The tHFA is a cross-sectional, multi-country facility assessment built specifically to support countries and to monitor progress on four key performance indicators in the Global Fund’s strategic monitoring framework, alongside seven programmatic indicators tied to Global Fund investments in horizontal programs. For the 2024 baseline, the Global Fund used a modular questionnaire that covered integrated delivery of antenatal care, HIV, TB and malaria services, supportive supervision, community health worker (CHW) support, and patient-reported experience measures. The survey design used probability sampling, aiming for 120 health facilities per country, and resulted in data from 2,272 facilities across 18 LMICs. Data collection combined direct observation, health worker interviews, and record reviews. To handle deviations from the original sampling and cases where facilities needed to be replaced, post-stratification weighting was applied. The Global Fund also embedded data quality assurance through training, pilot testing, and real-time monitoring during data collection. While the paper focuses on design and implementation rather than clinical outcomes, these methods produced a broad, comparable baseline to inform further monitoring and decision-making.

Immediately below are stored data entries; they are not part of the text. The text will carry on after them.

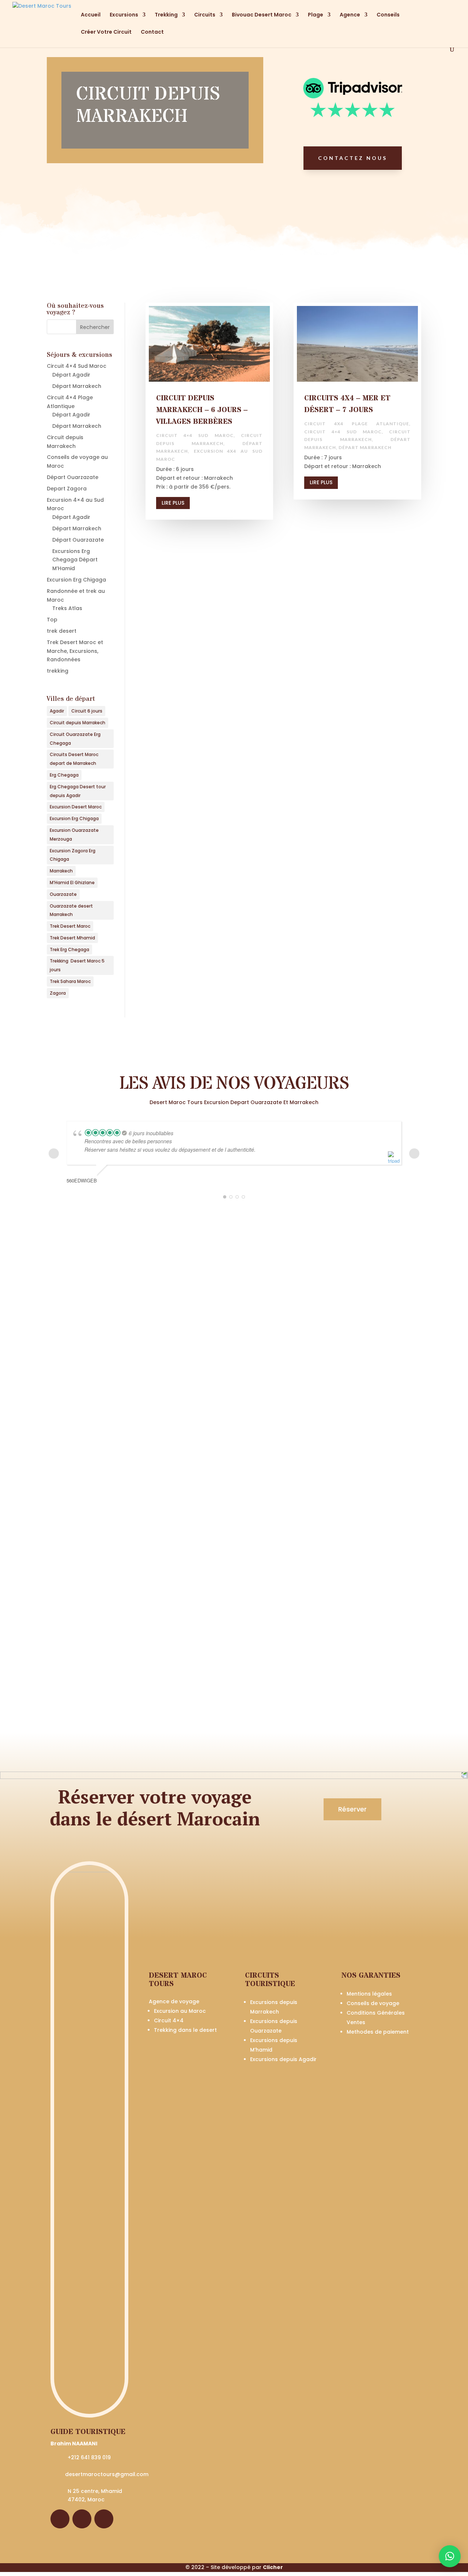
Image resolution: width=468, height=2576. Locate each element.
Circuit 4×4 (169, 2020)
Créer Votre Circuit (106, 32)
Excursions (124, 15)
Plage (315, 15)
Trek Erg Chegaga (69, 949)
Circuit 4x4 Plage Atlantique (356, 423)
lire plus (173, 502)
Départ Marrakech (76, 386)
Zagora (58, 993)
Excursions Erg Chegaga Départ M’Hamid (75, 559)
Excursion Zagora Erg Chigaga (72, 855)
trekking (57, 670)
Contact (152, 32)
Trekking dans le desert (185, 2030)
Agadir (57, 711)
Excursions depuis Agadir (283, 2059)
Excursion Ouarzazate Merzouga (74, 834)
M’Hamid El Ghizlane (72, 882)
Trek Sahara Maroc (70, 981)
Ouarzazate (63, 894)
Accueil (91, 15)
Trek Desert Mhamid (72, 938)
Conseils (388, 15)
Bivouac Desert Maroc (261, 15)
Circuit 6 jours (86, 711)
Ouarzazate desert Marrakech (71, 910)
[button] (450, 2556)
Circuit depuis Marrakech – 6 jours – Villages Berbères (202, 410)
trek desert (61, 631)
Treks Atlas (67, 608)
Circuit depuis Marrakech (77, 722)
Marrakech (61, 871)
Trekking (166, 15)
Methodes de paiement (378, 2031)
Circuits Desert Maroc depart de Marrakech (74, 758)
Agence (350, 15)
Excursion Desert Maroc (76, 807)
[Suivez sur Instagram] (81, 2518)
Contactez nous (352, 158)
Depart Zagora (67, 488)
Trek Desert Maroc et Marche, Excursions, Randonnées (75, 651)
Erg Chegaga (64, 775)
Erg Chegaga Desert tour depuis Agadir (78, 791)
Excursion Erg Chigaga (76, 579)
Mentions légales (369, 1993)
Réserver (352, 1809)
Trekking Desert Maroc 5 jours (77, 965)
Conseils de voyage (373, 2003)
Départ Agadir (71, 374)
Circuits (204, 15)
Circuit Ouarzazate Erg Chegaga (75, 738)
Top (52, 619)
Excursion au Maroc (180, 2011)
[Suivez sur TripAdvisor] (103, 2518)
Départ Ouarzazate (72, 477)
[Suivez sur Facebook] (59, 2518)
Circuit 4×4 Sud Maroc (76, 366)
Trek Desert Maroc (70, 926)
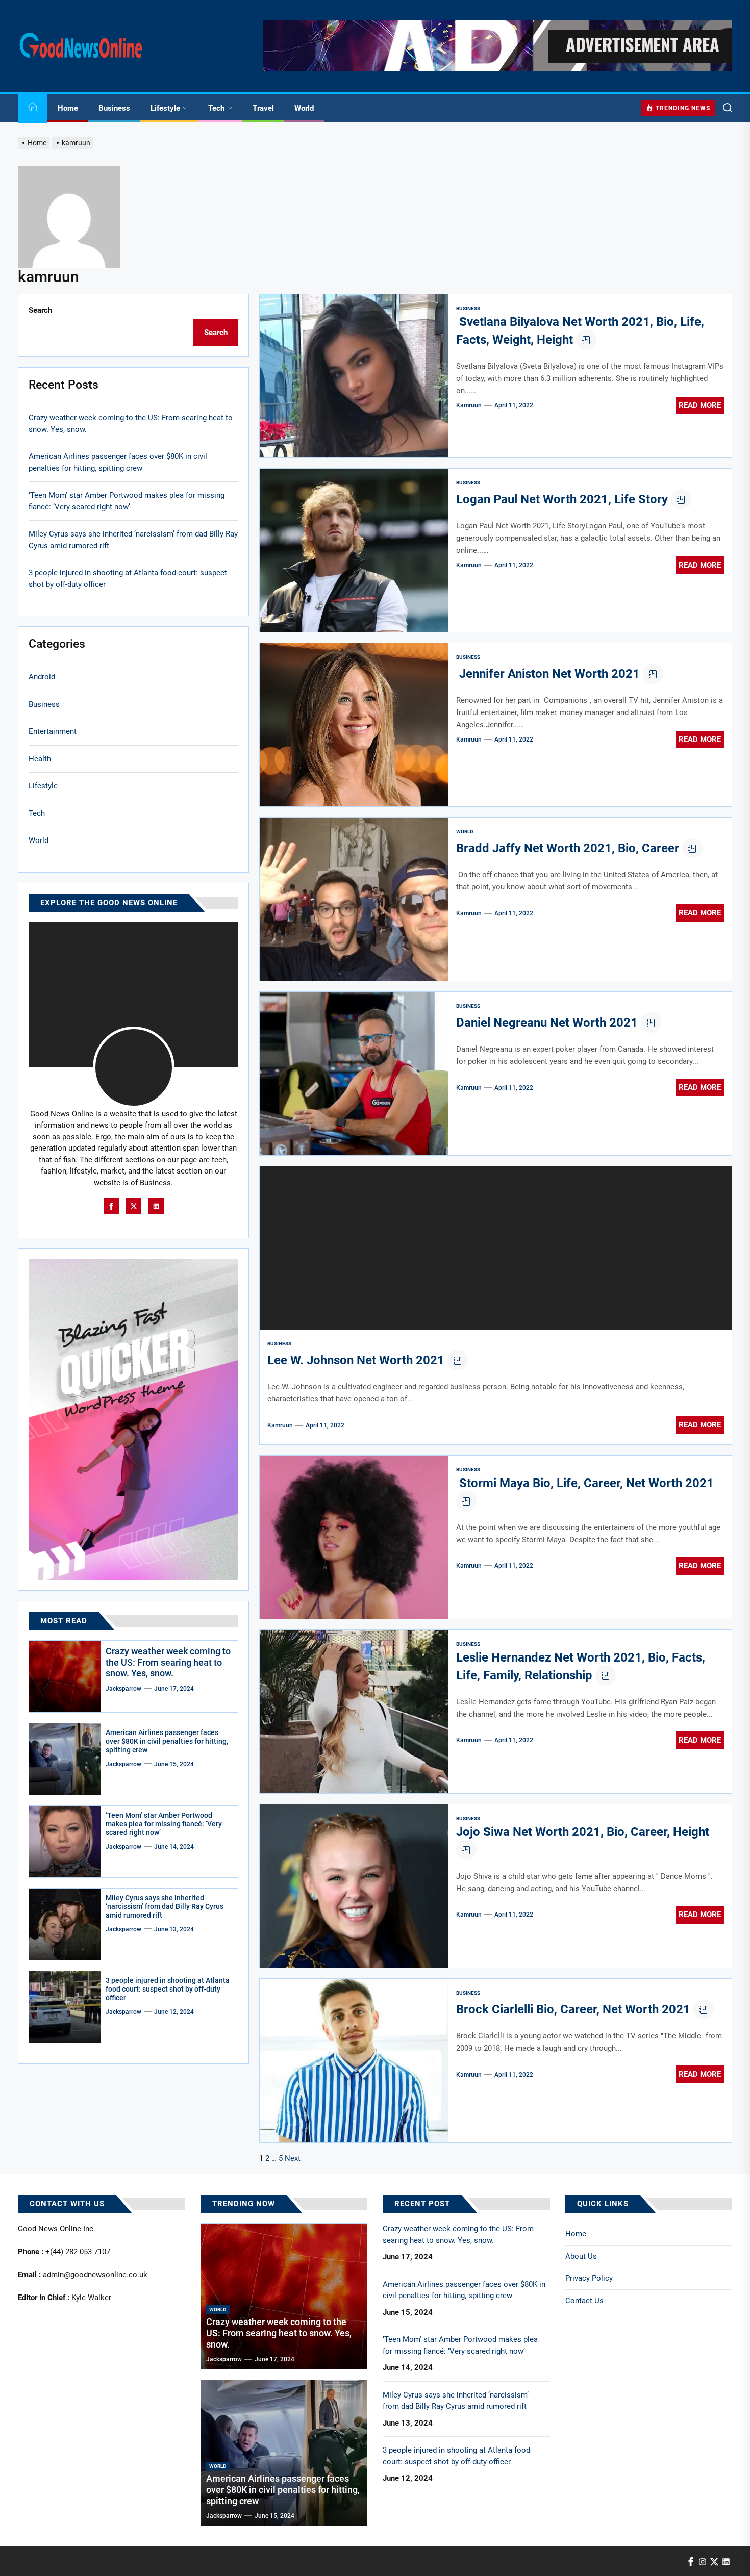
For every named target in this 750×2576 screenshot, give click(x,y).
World (304, 108)
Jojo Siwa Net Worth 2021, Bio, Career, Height (582, 1832)
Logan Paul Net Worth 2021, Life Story (562, 499)
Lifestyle (165, 108)
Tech (216, 108)
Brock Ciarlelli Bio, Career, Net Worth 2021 (573, 2009)
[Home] (32, 108)
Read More (700, 405)
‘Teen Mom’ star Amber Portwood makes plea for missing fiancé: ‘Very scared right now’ (126, 501)
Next (293, 2158)
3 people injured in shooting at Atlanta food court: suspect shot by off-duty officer (128, 578)
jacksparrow (123, 1688)
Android (42, 676)
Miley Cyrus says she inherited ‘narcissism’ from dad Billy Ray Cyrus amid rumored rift (133, 539)
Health (40, 758)
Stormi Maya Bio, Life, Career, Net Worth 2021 (585, 1483)
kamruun (469, 405)
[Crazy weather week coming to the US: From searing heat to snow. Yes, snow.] (65, 1676)
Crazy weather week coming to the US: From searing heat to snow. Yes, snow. (131, 423)
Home (68, 108)
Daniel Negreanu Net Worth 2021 (547, 1022)
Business (114, 108)
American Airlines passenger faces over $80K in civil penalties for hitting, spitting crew (118, 462)
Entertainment (53, 731)
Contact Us (584, 2300)
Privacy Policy (589, 2278)
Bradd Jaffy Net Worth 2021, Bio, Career (567, 848)
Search (40, 310)
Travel (263, 108)
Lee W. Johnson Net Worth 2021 (355, 1360)
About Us (581, 2256)
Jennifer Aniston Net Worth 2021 (548, 674)
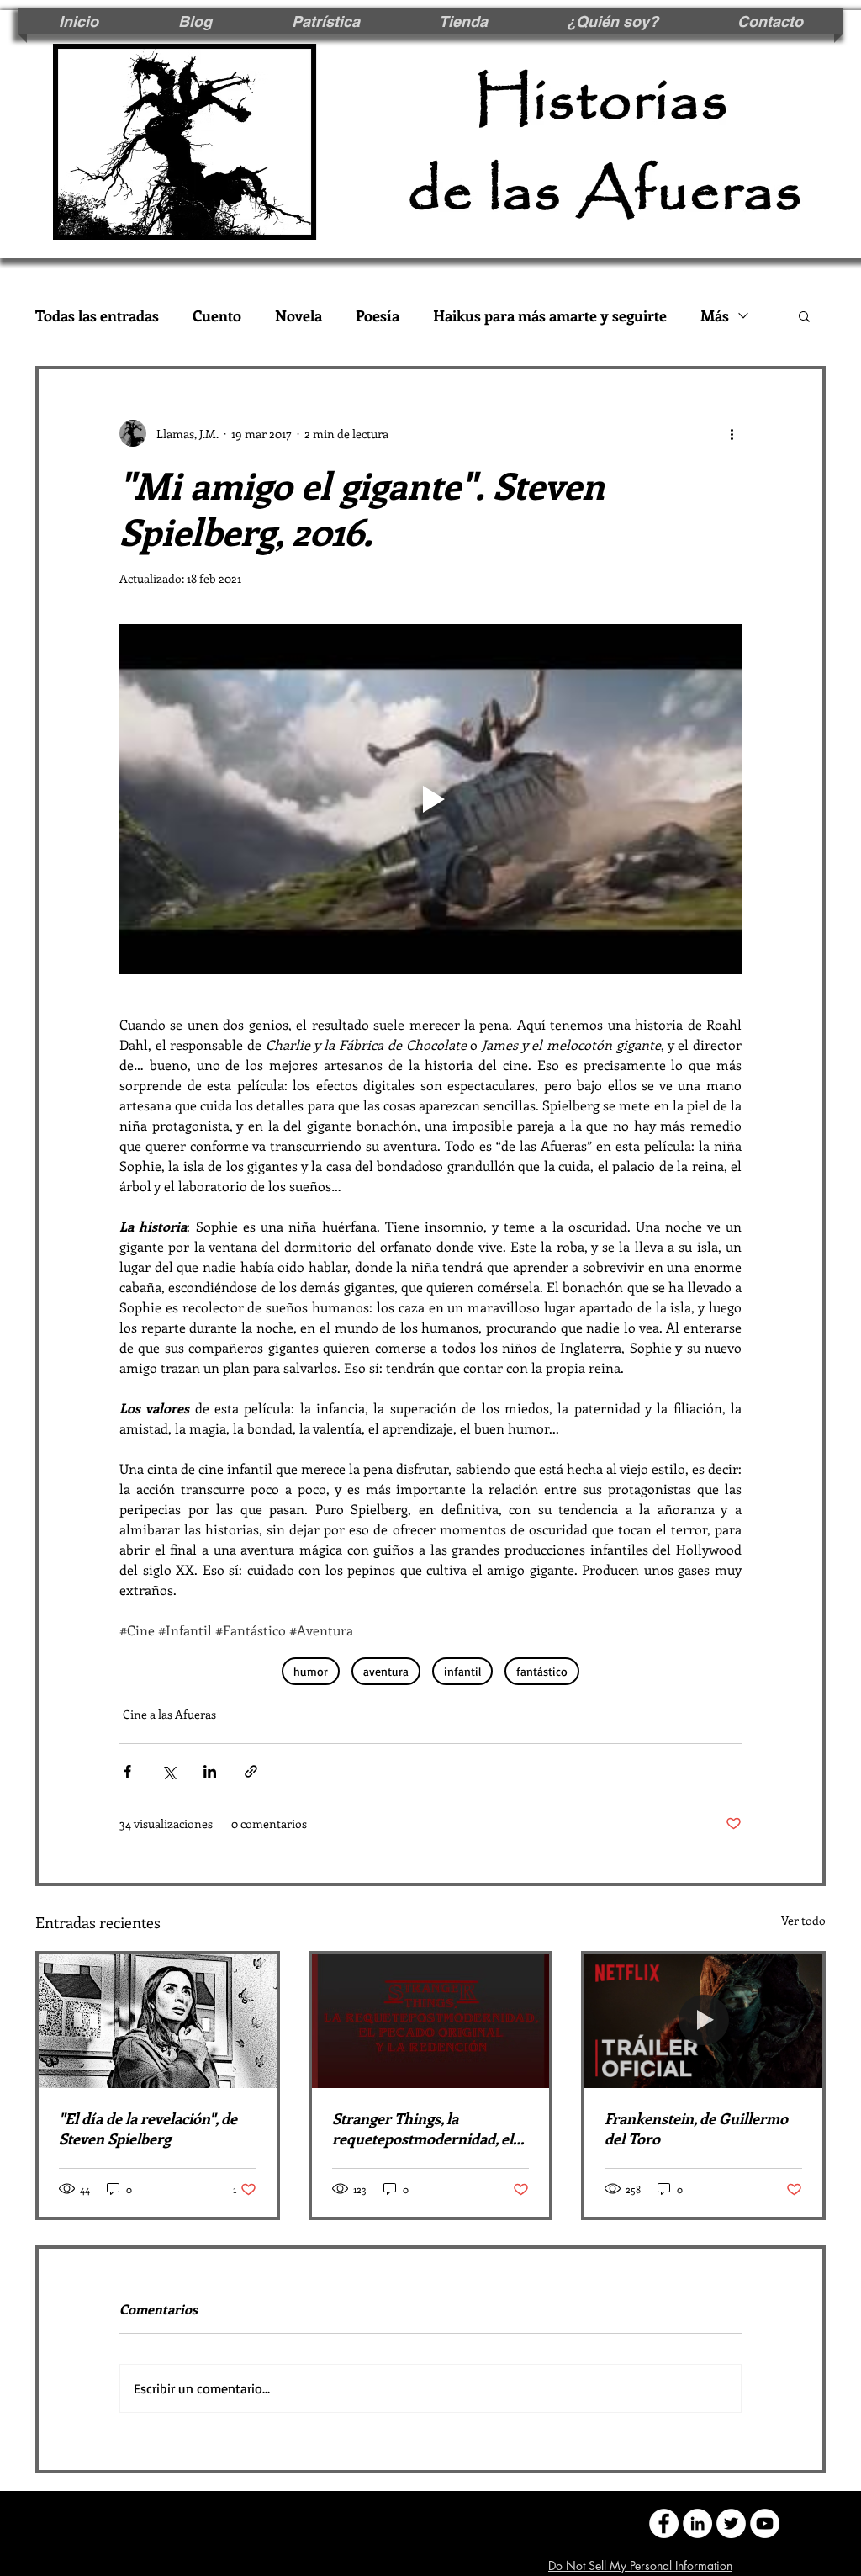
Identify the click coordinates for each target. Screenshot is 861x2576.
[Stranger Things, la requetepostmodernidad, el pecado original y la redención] (431, 2021)
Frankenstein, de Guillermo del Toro (696, 2128)
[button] (804, 315)
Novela (298, 315)
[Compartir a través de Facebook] (127, 1771)
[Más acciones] (731, 433)
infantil (462, 1671)
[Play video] (430, 799)
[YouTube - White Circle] (764, 2523)
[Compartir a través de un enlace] (251, 1771)
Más (714, 315)
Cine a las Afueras (169, 1714)
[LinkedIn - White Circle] (697, 2523)
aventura (386, 1671)
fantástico (542, 1671)
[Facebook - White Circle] (664, 2523)
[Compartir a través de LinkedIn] (210, 1771)
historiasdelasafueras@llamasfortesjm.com (280, 2522)
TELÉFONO (476, 2522)
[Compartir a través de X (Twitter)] (169, 1771)
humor (310, 1671)
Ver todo (803, 1920)
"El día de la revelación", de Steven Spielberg (148, 2128)
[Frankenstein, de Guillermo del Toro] (703, 2021)
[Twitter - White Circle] (731, 2523)
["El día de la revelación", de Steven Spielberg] (158, 2021)
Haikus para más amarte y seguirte (550, 315)
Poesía (377, 315)
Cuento (217, 315)
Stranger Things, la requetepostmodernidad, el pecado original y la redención (422, 2128)
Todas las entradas (97, 315)
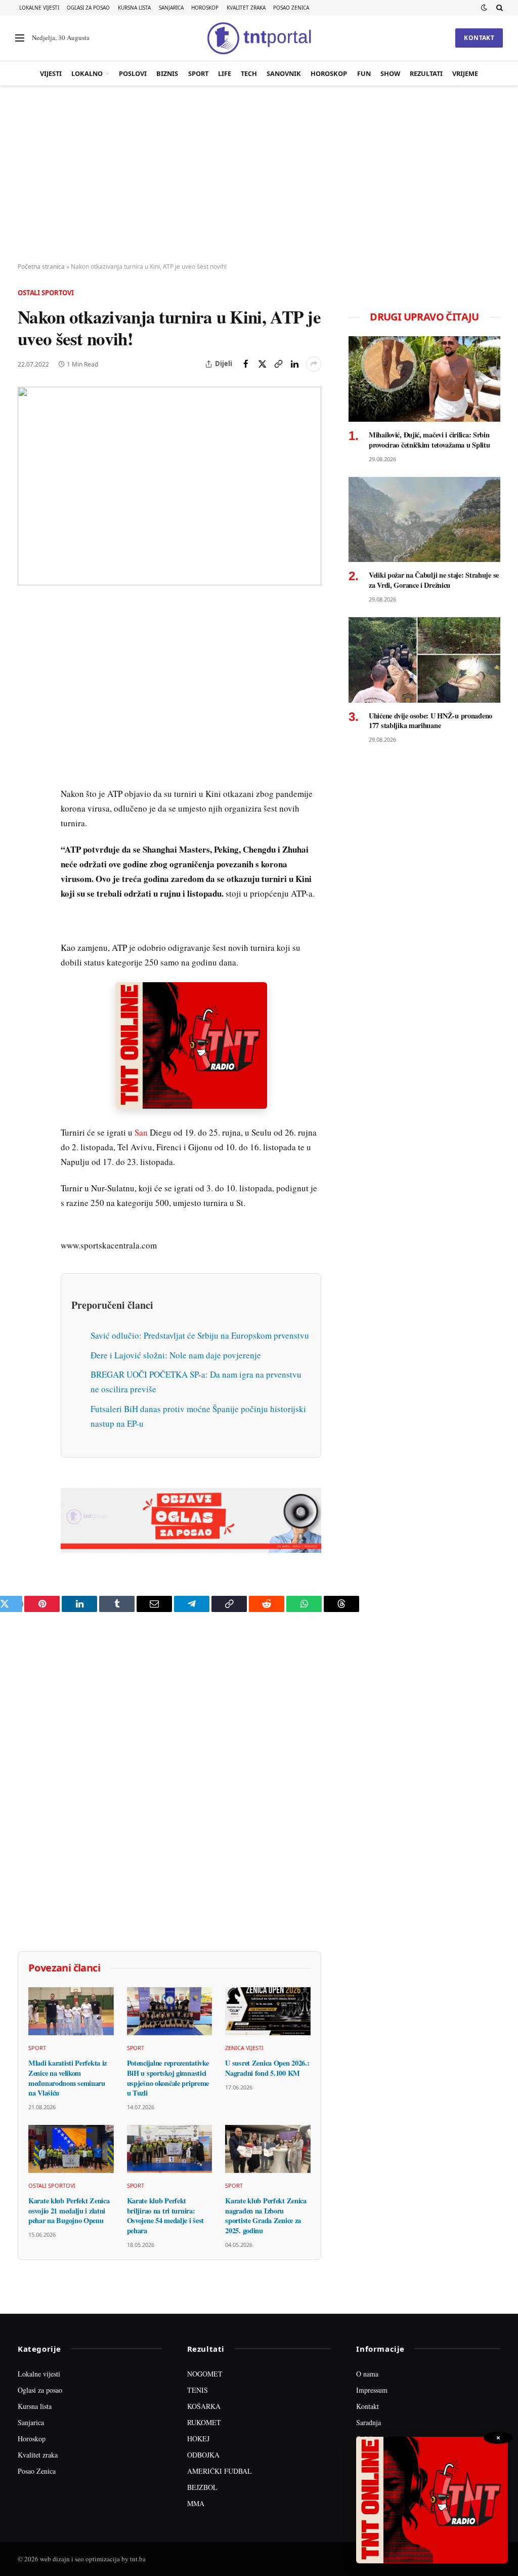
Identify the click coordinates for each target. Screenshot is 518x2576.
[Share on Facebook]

The tHFA offers a pragmatic, agile and scalable way to monitor how services are delivered and how patients experience care across different countries and settings. By focusing on processes and outcomes of service delivery rather than only on structural inputs, and by including community health worker (CHW) support and direct measures of patient experience, the tool aligns with the Global Fund’s current strategic goals and provides information that is immediately relevant to program managers and funders. Institutionalizing the tHFA—making it a routine part of monitoring—could help countries and partners identify gaps in integrated care for antenatal, HIV, TB and malaria services and target improvements where they will matter most to people. The combination of a focused questionnaire, standard sampling approach, and built-in quality checks makes the tHFA potentially useful for repeated assessments, grant monitoring, and efforts to strengthen health systems in low- and middle-income countries.